With the fracturing of society splintering into ever more minority groups we try to be as supportive as possible. Only last weekend we went on a march to support a fair skinned ginger haired writer of ours……at least we would have if the sun hadn’t come out so the march was called off. (‘You’re fired!’ – Ed). But the computer savvy are another group who get a bad press, locked away in their bedrooms scouring the computer and getting their kicks from saucy binary code layouts. It’s little wonder that for them it wasn’t the state of the art effects in The Matrix but the cascading binary code that they got their kicks. But the central theory of the film that was partly inspired by an idea espoused by Philip K Dick namely ‘simulation theory’ – the idea that we are merely avatars in a computer simulated world. Dick was a writer of sci-fi classics that went onto become films notably Blade runner and in documentary A Glitch in the Matrix there’s several clips of him first addressing the notion to a group of assembled French fans back in the 1970’s.
The writer was not without his own issues but it’s a theory that was given a certain degree of credence by several scientists and it came to a wider audience with the release of 1999’s ‘The Matrix’. Director Rodney Ascher has found a huge swathe of people who believe themselves to be living in such a world. Now A Glitch in the Matrix to many will sound like a crack pot idea taken up by those with too much time on their hand, mentally unhinged and who have taken gaming far too seriously and in fairness they may well have a point on seeing the first contributor and it would be spoiling it to say just how these ‘believers’ present themselves on camera. They put forward their moment of discovery that all is not as it seems in this world and how they further explored the idea with one of them having gone out of his way to test the simulation theory relaying his sustained sensory deprivation from out of body experiences after lying in floatation tanks – something our Editor claims to have done until we pointed out that collapsing in a puddle after passing out from alcohol poisoning in doesn’t count (‘You’re still fired!’ – Ed).
A Glitch in the Matrix delves deeper into its subject matter going beyond the premise of a neurotic sci-fi writer and taking in Descartes ‘Evil Demon’ theory and further back still to the philosophy of Plato.

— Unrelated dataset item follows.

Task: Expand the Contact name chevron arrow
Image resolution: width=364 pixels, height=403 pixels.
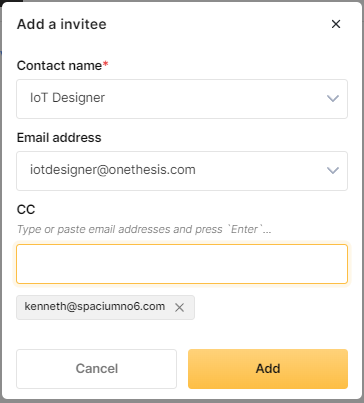Action: tap(333, 98)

Like all of Rodney Ascher’s documentaries this finds marginal figures with intriguing people with stories that eventually get ever darker. His most recent documentary The El Duce Tapes and its self destructive rock star was one such film and A Glitch in the Matrix allows Joshua Cooke to tell his story. An obsessive gamer he became hooked on The Matrix watching it multiple times a day eventually buying himself a trench coat and wandering around shopping malls listening to the soundtrack on headphones. It all coming to a horrifying end at home as he slaughtered his parents with a shotgun he kept in his bedroom. Perhaps just as horrifying is the nonchalant matter of fact way he recounts what happened that fateful day from prison where he is serving a sentence for murder ineligible for parole until 2043.
It’s an intriguing documentary using an immense number of clips from movies to illustrate how the theory has infiltrated mainstream Hollywood films (and for film fans it’s a test to identify all of them which takes in everything from The Wizard of Oz to Blazing Saddles!) though like many of Ascher’s films it is overlong and is something of a warning about the merging of reality and an ever refining digital world. With the lockdown from the pandemic many have had an enforced isolation with a digital world the only outlet so when powerful and immensely wealthy figures like Elon Musk are highly vocal and ardent supporters of the theory it makes for a slightly worrying watch with several clips of, at least certainly in one case, the unhinged latching on to some tenuous claims to back up the theory.
That the lonely and vulnerable can be drawn into this ‘other world’ perhaps is a sad reflection of what society really needs is love and human interaction.